E Andrea Prete, presidente di Unioncamere ha aggiunto: “Il nostro sistema produttivo culturale e creativo si configura sempre più come un conglomerato di attività capace di attivare in misura consistente il resto dell’economia. Fra l’altro, la spesa complessiva sostenuta dai turisti stranieri in consumi culturali (spettacoli teatrali, concerti, folklore, visite guidate, musei, mostre) ha sfiorato i 35 miliardi di euro nel 2022, pari al 44,9% della spesa turistica complessiva”.
Dalle attività core derivano 52,7 miliardi e circa 852 mila occupati (rispettivamente +7,2% e +3,3% rispetto al 2021), mentre le attività creative driven generano la ricchezza più elevata degli ultimi tre anni (42,8 miliardi di euro, +6,4% nell’ultimo anno) e danno lavoro a 639 mila occupati (+2,5% rispetto al 2021).
In particolare, il comparto dei videogiochi e software è quello che contribuisce maggiormente alla ricchezza della filiera con 14,6 miliardi di euro di valore aggiunto (il 15,3% dell’intera filiera e +9,6% rispetto al 2021) e con un incremento di oltre 12 mila posti di lavoro (+7%). È continuata, quindi, la dinamica positiva già sperimentata negli anni precedenti, sulla scia di un mercato digitale in espansione anche nel 2022.
Le regioni maggiormente specializzate nella cultura e nella creatività sono la Lombardia e il Lazio. In particolare, la Lombardia genera il più alto valore aggiunto nell’ambito del sistema, con 26,4 miliardi di euro, pari al 27,6% della intera filiera e al 6,8% della ricchezza prodotta nella regione.

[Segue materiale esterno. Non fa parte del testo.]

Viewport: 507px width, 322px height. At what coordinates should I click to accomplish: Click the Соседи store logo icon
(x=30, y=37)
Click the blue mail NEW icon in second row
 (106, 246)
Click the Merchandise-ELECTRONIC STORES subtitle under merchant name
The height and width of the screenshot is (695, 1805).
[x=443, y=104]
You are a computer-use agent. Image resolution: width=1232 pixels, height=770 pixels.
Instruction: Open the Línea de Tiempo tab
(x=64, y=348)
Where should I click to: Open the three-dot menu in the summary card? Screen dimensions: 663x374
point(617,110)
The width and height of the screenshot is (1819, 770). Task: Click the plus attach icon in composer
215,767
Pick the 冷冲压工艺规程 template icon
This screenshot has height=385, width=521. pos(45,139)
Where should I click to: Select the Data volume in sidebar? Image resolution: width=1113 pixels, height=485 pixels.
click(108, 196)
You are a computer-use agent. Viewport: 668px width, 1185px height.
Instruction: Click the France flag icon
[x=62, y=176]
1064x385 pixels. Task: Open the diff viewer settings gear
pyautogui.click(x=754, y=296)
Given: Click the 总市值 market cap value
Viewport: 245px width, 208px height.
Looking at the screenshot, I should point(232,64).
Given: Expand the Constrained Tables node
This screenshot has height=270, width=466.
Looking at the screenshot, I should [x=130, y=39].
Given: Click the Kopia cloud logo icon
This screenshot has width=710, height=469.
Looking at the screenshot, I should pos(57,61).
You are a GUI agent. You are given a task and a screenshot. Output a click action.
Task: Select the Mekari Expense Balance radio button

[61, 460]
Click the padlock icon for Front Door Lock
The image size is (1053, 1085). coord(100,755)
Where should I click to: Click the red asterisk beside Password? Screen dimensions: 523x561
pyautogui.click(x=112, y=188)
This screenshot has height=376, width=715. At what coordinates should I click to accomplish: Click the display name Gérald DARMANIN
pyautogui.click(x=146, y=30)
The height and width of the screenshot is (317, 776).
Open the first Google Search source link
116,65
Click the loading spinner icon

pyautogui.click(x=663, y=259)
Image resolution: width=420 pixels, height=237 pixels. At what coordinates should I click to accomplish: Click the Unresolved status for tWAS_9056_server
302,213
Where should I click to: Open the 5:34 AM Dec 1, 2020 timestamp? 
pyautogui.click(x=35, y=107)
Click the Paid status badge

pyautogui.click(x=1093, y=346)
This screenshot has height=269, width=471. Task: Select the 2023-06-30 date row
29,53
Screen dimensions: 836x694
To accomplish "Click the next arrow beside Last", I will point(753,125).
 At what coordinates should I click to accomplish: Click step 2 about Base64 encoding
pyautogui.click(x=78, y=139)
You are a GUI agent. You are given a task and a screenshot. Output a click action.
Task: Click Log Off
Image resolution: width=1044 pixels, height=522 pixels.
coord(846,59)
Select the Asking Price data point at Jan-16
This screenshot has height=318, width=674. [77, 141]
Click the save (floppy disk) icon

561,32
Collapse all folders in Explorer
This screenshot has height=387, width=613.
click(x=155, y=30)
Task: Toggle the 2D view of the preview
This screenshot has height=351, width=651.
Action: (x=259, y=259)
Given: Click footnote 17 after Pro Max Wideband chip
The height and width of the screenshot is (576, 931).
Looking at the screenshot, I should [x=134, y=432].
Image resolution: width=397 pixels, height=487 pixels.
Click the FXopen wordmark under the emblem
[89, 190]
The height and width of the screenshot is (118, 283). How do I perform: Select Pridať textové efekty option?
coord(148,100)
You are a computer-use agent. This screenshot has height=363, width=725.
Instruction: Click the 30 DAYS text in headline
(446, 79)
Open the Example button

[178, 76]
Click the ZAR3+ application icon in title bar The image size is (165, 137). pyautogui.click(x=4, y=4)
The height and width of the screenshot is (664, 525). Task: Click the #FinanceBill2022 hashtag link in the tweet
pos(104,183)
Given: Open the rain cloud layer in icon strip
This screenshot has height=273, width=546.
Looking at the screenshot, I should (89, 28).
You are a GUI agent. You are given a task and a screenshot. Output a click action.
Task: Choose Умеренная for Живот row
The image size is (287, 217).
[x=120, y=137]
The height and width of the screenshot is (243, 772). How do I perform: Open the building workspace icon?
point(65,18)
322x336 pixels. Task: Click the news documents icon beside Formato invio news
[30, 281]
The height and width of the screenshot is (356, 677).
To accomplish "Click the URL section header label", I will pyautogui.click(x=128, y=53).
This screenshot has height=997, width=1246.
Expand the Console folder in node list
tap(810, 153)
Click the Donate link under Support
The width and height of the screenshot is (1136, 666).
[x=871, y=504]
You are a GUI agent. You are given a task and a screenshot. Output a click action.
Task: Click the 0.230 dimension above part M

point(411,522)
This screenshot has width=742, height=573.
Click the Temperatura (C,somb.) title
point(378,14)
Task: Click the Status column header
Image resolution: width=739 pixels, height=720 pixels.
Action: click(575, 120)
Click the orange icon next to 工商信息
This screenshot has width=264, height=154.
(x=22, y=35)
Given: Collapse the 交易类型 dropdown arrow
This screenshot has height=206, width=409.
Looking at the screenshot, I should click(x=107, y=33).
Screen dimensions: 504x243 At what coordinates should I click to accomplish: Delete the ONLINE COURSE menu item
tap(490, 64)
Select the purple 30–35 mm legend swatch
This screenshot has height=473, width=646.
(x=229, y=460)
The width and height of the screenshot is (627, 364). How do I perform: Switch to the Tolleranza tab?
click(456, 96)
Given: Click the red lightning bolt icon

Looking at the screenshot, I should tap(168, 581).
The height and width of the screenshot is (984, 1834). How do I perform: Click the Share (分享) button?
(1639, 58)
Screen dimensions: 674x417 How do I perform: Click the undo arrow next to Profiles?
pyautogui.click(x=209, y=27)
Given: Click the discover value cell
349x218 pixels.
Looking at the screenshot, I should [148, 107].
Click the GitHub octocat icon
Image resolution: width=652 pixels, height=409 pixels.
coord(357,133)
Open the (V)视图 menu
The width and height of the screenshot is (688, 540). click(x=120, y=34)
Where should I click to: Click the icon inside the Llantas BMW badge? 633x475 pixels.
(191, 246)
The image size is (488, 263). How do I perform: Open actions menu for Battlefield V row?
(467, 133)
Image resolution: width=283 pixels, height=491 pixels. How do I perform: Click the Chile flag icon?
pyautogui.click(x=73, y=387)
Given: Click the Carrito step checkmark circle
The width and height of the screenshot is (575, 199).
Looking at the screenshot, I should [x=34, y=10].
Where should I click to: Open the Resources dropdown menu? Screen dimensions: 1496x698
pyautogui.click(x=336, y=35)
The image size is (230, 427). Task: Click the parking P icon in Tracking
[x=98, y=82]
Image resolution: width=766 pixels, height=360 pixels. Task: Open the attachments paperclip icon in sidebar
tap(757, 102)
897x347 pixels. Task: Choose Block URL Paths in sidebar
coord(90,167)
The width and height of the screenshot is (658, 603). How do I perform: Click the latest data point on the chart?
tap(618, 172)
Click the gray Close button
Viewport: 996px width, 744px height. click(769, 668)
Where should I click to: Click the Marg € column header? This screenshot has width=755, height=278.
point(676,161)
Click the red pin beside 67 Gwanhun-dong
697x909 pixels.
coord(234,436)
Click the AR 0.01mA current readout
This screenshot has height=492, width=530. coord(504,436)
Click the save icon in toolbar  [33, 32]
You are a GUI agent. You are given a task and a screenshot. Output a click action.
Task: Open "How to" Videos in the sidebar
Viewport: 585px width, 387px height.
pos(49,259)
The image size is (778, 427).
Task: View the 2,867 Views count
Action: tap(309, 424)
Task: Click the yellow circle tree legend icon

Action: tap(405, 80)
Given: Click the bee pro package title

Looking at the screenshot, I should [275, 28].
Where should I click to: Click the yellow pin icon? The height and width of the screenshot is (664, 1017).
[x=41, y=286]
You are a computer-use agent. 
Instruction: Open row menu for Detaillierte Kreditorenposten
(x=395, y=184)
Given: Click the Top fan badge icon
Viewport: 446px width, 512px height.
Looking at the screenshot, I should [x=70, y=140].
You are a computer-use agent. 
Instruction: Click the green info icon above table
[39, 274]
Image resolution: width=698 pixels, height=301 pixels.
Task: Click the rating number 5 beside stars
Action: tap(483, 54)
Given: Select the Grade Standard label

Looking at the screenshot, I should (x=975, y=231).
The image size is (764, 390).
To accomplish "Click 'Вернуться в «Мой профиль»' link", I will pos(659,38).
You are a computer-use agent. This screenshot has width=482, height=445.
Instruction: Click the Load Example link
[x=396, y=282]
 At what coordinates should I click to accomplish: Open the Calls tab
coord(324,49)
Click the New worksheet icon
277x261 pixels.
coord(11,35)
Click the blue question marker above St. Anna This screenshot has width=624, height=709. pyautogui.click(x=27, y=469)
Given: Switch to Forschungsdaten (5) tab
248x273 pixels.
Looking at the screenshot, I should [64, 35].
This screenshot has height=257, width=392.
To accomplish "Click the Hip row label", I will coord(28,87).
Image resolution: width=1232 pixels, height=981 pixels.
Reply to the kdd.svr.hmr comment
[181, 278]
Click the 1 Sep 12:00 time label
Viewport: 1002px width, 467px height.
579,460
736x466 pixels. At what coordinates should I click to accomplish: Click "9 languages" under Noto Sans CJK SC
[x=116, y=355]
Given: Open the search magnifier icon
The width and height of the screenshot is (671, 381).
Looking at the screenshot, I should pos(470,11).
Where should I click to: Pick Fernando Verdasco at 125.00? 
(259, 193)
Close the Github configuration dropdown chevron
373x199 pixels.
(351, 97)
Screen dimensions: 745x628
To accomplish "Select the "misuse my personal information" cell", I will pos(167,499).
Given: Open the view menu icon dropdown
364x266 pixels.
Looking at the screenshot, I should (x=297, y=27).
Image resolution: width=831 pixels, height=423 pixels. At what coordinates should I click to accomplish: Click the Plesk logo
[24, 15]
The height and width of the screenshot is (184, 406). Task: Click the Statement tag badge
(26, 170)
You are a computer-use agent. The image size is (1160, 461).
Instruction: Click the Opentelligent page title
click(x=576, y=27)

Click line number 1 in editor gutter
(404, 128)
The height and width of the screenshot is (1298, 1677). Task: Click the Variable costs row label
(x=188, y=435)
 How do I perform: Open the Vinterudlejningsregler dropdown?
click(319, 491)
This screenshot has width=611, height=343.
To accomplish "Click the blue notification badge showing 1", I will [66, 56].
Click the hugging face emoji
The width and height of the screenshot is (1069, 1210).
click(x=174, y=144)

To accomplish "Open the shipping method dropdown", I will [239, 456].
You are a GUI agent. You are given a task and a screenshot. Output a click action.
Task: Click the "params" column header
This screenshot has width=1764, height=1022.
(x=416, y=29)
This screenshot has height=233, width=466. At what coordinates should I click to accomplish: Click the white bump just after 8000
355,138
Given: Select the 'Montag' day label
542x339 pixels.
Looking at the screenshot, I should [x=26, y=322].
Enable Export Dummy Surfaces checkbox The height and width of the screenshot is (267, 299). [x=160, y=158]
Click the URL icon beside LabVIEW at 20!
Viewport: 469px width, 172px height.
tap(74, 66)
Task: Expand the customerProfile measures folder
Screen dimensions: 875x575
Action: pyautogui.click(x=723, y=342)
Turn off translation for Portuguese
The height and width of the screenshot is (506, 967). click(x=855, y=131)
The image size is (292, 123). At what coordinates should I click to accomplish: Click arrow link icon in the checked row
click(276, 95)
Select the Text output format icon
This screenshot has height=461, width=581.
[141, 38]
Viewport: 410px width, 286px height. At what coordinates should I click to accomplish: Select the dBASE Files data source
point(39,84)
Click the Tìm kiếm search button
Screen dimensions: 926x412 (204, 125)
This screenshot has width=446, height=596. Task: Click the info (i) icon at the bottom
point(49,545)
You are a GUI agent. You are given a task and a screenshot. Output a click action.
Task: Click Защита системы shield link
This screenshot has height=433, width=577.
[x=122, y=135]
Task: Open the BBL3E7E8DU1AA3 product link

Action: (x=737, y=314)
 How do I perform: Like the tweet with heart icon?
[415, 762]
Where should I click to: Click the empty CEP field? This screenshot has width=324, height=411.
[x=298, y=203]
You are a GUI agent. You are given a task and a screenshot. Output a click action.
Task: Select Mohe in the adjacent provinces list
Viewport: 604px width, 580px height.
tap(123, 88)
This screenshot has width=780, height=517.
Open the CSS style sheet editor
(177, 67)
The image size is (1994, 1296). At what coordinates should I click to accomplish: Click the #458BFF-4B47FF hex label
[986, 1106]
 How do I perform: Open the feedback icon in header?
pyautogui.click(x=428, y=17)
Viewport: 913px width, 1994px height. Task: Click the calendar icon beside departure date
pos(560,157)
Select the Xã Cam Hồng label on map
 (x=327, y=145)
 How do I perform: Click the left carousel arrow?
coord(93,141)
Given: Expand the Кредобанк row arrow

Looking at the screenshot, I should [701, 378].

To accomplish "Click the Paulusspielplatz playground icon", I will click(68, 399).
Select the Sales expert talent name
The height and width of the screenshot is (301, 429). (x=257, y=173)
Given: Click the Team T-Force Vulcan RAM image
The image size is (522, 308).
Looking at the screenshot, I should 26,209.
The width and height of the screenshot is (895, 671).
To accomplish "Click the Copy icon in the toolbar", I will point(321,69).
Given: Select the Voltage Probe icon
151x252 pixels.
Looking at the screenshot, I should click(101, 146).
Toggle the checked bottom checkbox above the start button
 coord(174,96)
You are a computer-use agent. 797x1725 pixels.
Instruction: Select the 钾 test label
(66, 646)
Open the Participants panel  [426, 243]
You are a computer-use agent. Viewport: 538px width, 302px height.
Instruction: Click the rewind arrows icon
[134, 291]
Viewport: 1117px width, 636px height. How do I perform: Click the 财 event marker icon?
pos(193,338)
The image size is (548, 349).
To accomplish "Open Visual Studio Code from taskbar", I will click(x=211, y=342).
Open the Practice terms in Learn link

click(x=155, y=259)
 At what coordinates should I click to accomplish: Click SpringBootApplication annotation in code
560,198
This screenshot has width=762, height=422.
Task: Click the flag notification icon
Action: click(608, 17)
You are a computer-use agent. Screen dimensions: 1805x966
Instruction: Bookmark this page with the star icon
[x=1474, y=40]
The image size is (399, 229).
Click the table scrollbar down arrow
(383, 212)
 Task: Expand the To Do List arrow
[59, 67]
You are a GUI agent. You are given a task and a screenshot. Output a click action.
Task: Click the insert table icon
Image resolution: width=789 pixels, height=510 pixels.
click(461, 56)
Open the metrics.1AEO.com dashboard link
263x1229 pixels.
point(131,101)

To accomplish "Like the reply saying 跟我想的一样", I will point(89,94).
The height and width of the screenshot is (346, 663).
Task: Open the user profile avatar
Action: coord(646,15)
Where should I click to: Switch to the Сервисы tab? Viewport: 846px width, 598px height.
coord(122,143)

In termini occupazionali, nella regione sono impiegati 353 mila addetti, incidendo per quasi un quarto sull’occupazione nazionale della filiera culturale e creativa e per il 7,2% sul totale economia.
Il Lazio, con Roma come suo principale centro turistico e culturale, contribuisce per il 15% alla filiera nazionale e il 7,6% all’intera economia regionale, con un valore aggiunto di circa 14,4 miliardi di euro; gli occupati del settore sono 197 mila, pari al 13,2% del sistema nel suo complesso e al 7,1% dell’occupazione regionale.